In a normal linear model through the origin, independent observations \(Y_{1},
\ldots, Y_{n}\) are such that \(Y_{j} \sim N\left(\beta x_{j},
\sigma^{2}\right)\). Show that the log likelihood for a sample \(y_{1}, \ldots,
y_{n}\) is
$$
\ell\left(\beta, \sigma^{2}\right)=-\frac{n}{2} \log \left(2 \pi
\sigma^{2}\right)-\frac{1}{2 \sigma^{2}} \sum_{j=1}^{n}\left(y_{j}-\beta
x_{j}\right)^{2}
$$
Deduce that the likelihood equations are equivalent to \(\sum
x_{j}\left(y_{j}-\widehat{\beta} x_{j}\right)=0\) and \(\hat{\sigma}^{2}=\)
\(n^{-1} \sum\left(y_{j}-\widehat{\beta} x_{j}\right)^{2}\), and hence find the
maximum likelihood estimates \(\widehat{\beta}\) and \(\widehat{\sigma}^{2}\) for
data with \(x=(1,2,3,4,5)\) and \(y=(2.81,5.48,7.11,8.69,11.28)\)

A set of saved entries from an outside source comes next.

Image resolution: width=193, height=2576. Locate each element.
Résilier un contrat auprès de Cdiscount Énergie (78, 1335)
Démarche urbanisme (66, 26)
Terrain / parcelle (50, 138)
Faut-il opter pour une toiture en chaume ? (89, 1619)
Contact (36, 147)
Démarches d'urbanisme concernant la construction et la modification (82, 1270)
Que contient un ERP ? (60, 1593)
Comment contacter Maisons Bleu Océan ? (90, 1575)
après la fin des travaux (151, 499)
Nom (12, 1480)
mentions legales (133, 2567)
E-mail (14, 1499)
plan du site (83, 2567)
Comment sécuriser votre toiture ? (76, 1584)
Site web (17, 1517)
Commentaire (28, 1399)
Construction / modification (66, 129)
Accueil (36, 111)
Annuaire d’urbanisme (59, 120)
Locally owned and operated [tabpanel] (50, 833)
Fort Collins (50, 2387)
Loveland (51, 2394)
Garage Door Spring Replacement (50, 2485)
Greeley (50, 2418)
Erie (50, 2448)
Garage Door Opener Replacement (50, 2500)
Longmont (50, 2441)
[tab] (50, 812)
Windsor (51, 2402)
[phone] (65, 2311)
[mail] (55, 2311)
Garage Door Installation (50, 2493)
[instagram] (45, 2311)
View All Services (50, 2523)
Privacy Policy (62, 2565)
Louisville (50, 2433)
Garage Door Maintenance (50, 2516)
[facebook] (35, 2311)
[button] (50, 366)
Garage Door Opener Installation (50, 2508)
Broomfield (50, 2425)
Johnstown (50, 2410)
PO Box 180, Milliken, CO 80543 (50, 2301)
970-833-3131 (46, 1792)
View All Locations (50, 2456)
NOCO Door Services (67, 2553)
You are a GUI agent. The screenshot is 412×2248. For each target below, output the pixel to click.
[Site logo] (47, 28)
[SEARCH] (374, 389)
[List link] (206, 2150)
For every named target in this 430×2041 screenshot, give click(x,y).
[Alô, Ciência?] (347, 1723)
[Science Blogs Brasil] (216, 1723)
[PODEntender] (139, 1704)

Show that the observed information matrix evaluated at the maximum likelihood
estimates is diagonal and use it to obtain approximate \(95 \%\) confidence
intervals for the parameters. Plot the data and your fitted line
\(y=\widehat{\beta} x\). Say whether you think the model is correct, with
reasons. Discuss the adequacy of the normal approximations in this example.